Bruckner was a slow starter, also in this poll; at first, he was way behind Schubert here .


----------



## Blake

joen_cph said:


> Bruckner was a slow starter, also in this poll; at first, he was way behind Schubert here .


Quite metaphorical. Bruckner takes his time everywhere.


----------



## csacks

Schubert for me. Then Beethoven. I must confess that I have not listened Shostakovich´s 8th yet. Shame on me!!!


----------



## Vasks

Count me in for wishing Dvorak had been included.

And, I also find William Schuman's 8th compelling


----------



## Vesteralen

Another vote for Bruckner ties him with Schubert (for now)


----------



## Llyranor

None of the above! Dvorak it is for me!


----------



## MJongo

Schubert, then Beethoven for me.


----------



## CyrilWashbrook

Bruckner, without hesitation: sensational and stirring from start to finish. In a distant though respectable second place, it's another write-in vote for Dvorak from me.


----------



## MattTheTubaGuy

How about Raff? Especially the second and fourth movements.




It isn't really epic or anything, but it has a couple of good tunes.
Dvorak 8 is also good, and I have actually played it twice!
From those in the list, I'm not sure. I have played the Schubert (trom part on my tuba), and I have heard the rest, although none of them I know particularly well. I will have to go listen to them all before I make a decision.


----------



## Neo Romanza

Shostakovich for me without even blinking an eye at the other choices.


----------



## Lord Lance

I went with Beethoven. Mahler's 8 is my least favorite work of Mahler and perhaps the only work which I consider "trash". Voice and Orchestra... *ugh*. I haven't heard Bruckner's or Shostakovich's 8th, so I can't comment there. Schubert 8th is fine but Beethoven is my personal favorite.

**OBJECTIVES:**
1. In the forum thread, how many times does MattTheTubaGuy say they have played Dvorak 8?
2. Reproduce the forum thread word for word, everything from "## Lord Lance" down to "my personal favorite.".
The records have no connection to the forum thread.

**ENTRIES PROVIDED:**
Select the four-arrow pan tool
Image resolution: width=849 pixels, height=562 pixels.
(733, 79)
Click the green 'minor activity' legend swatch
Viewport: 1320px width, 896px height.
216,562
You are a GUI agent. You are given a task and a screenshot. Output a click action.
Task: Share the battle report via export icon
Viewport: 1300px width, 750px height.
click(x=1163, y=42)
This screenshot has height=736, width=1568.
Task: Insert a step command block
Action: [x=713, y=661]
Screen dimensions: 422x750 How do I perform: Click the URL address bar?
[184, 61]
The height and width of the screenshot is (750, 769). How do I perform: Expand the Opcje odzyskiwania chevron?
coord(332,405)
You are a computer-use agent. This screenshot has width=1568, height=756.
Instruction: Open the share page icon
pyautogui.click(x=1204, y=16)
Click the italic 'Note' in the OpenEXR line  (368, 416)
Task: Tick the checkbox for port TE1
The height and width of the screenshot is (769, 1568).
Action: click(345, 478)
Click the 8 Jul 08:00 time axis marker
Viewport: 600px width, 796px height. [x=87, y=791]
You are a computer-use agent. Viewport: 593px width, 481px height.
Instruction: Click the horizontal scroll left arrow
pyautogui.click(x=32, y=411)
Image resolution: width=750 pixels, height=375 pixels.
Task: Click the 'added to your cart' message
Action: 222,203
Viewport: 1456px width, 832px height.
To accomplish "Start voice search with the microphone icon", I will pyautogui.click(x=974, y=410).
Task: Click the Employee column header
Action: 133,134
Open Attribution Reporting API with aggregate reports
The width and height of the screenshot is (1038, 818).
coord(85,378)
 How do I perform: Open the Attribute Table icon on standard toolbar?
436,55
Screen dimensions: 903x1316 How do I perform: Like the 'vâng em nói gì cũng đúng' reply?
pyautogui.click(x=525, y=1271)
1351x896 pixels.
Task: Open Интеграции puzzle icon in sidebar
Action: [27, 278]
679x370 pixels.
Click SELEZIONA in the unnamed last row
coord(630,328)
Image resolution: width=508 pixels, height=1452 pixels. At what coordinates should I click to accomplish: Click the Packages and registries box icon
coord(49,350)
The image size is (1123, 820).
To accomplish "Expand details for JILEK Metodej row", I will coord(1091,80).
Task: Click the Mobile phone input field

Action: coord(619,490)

**THE RESPONSES:**
1. Twice.

2.
## Lord Lance

I went with Beethoven. Mahler's 8 is my least favorite work of Mahler and perhaps the only work which I consider "trash". Voice and Orchestra... *ugh*. I haven't heard Bruckner's or Shostakovich's 8th, so I can't comment there. Schubert 8th is fine but Beethoven is my personal favorite.